Eine Haushaltshilfe – das klang verdächtig nach Faulheit, das Leben nicht auf die Reihe bekommen, Unzufriedenheit, … Aber genau das entsprach der Tatsache. Als Kleinkindmama war ich unzufrieden. Ich hätte gerne gearbeitet, aber als Pastorenfrau war es gewünscht, dass ich zu Hause blieb und fröhlich meinem Mann den Rücken stärkte.

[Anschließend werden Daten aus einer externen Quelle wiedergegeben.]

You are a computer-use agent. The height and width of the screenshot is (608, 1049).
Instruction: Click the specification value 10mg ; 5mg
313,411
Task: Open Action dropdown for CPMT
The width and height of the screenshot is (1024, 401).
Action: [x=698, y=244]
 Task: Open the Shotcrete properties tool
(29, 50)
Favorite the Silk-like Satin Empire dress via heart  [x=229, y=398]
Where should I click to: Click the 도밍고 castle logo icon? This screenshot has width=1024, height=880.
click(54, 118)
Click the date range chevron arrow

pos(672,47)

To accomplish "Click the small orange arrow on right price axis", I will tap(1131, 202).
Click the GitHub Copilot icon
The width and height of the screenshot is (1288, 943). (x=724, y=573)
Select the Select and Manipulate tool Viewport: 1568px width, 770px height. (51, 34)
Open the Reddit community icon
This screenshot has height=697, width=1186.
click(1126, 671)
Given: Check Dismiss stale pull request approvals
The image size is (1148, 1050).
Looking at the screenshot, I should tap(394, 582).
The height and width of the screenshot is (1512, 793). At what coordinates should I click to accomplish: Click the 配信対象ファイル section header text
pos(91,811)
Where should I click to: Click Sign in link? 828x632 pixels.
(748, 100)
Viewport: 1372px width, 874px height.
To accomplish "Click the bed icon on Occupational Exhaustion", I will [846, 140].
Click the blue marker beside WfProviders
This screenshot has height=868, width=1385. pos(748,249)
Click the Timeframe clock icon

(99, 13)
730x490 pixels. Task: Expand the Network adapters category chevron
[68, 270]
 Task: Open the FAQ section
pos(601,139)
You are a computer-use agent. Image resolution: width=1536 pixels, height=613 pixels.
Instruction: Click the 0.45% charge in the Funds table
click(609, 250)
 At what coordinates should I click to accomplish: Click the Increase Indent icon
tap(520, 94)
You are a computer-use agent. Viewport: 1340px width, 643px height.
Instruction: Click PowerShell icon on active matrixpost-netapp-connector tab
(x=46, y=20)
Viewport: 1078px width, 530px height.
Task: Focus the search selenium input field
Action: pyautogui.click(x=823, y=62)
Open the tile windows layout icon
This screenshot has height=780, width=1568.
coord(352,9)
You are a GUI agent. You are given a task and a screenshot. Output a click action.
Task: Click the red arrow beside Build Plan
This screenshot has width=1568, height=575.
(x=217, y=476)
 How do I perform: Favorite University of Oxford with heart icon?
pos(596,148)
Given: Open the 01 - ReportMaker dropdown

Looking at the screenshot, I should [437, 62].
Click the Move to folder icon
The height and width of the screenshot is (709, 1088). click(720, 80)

Als mein Mann eine Stelle als Therapeut und Seelsorger in Hessen angeboten bekam, mußte ich zum Vorstellungsgespräch mitkommen. Gefragt nach meinen Perspektiven, antwortete ich: „Ich schaue mich nach einem Job um.“ Die Frage kam prompt und misstrauisch: „Und ihre Kinder?“ „Die stellen wir tagsüber in den Schrank“, hätte ich am liebsten geantwortet, aber natürlich verkniff ich mir diesen Kommentar, die Chancen meines Mannes auf diesen Job wären sonst merklich gesunken.
Mach doch, was du willst
Seitdem Karin mein Denkgerüst gründlich hinterfragt hat – habe ich Schritt für Schritt begonnen, zu tun, was ich will. Und begegne seitdem immer mehr Menschen, die gerne dasselbe tun würden, ABER….. Warum tun so viele Menschen nicht, was sie so gerne tun würden? Warum lassen wir uns von anderen diktieren, was man tut? Und warum sterben so viele Menschen mit einem „Hätte ich doch nur…“ auf den Lippen?
Ich liebe die israelische Serie „Shtisel“. Sie spielt im ultra-orthodoxen Jerusalemer Viertel Mea Shearim. Das Leben dort ist geprägt von Regeln, Gesetzen der Thora, Traditionen und Sicherheit. Von Klein an ist klar, was geht und was nicht. Shulem Shtisel, der Vater und Übervater des jungen Akiva Shtisel bestimmt das Leben, Denken und Handeln der gesamten Familie.
Und dann gibt es diese eine bewegende Szene: Shulems Mutter, hochbetagt und im Altersheim, wünscht sich noch einmal nach Tel Aviv zu kommen und das Meer zu sehen. Ihre Familie findet diesen Wunsch aberwitzig. Was will die alte Oma in Tel Aviv? Was bringt der Blick aufs Meer?
Keiner hat Zeit, jeder vertröstet die alte Dame.
Wenn Oma endlich tut, was sie will
Einige Szenen später bekommt Shulem einen Anruf aus dem Altersheim. Seine Mutter wurde auf einer Bank am Strand von Tel-Aviv gefunden – tot. Erst im Rückblick wird klar – die Mutter ahnte ihren nahenden Tod. Als keiner aus ihrer Familie Zeit hatte, nahm sie sich ein Taxi, fuhr nach Tel-Aviv und setzte sich dort an den Strand, den Blick aufs Meer gerichtet, angekommen, bereit zu gehen.
Diese Szene trifft einen Nerv bei mir. Mach doch was du willst. Und wenn alle anderen es dumm finden, so etwas niemals tun würden – tu es. Es ist dein Leben. Lebe es – wild und verrückt, einmalig und kunterbunt
Das Meer lehrt mich – ich lasse mich nicht bändigen, ich trete auch mal über die Ufer, in mir brodelt auch mal ein Tsunami. Es gibt Ebbe und Flut – ich kann da sein und mich auch mal zurückziehen. Für die einen bin ich Lebensraum, für den anderen Sehnsuchtsort. Ich bin Grenze und gleichzeitig Wagnis.
Einer hat es gewagt und ist auf dem Wasser gelaufen. Seitdem sind ihm viele gefolgt. Und sie haben die Erfahrung gemacht: Das Wasser trägt. Mach doch was du willst. Kümmere dich nicht um Naturgesetze, um das kleine Denken der anderen, um Sprüche und Warnungen.
Tu es. Steig aus deinem Boot aus und lauf auf dem Wasser.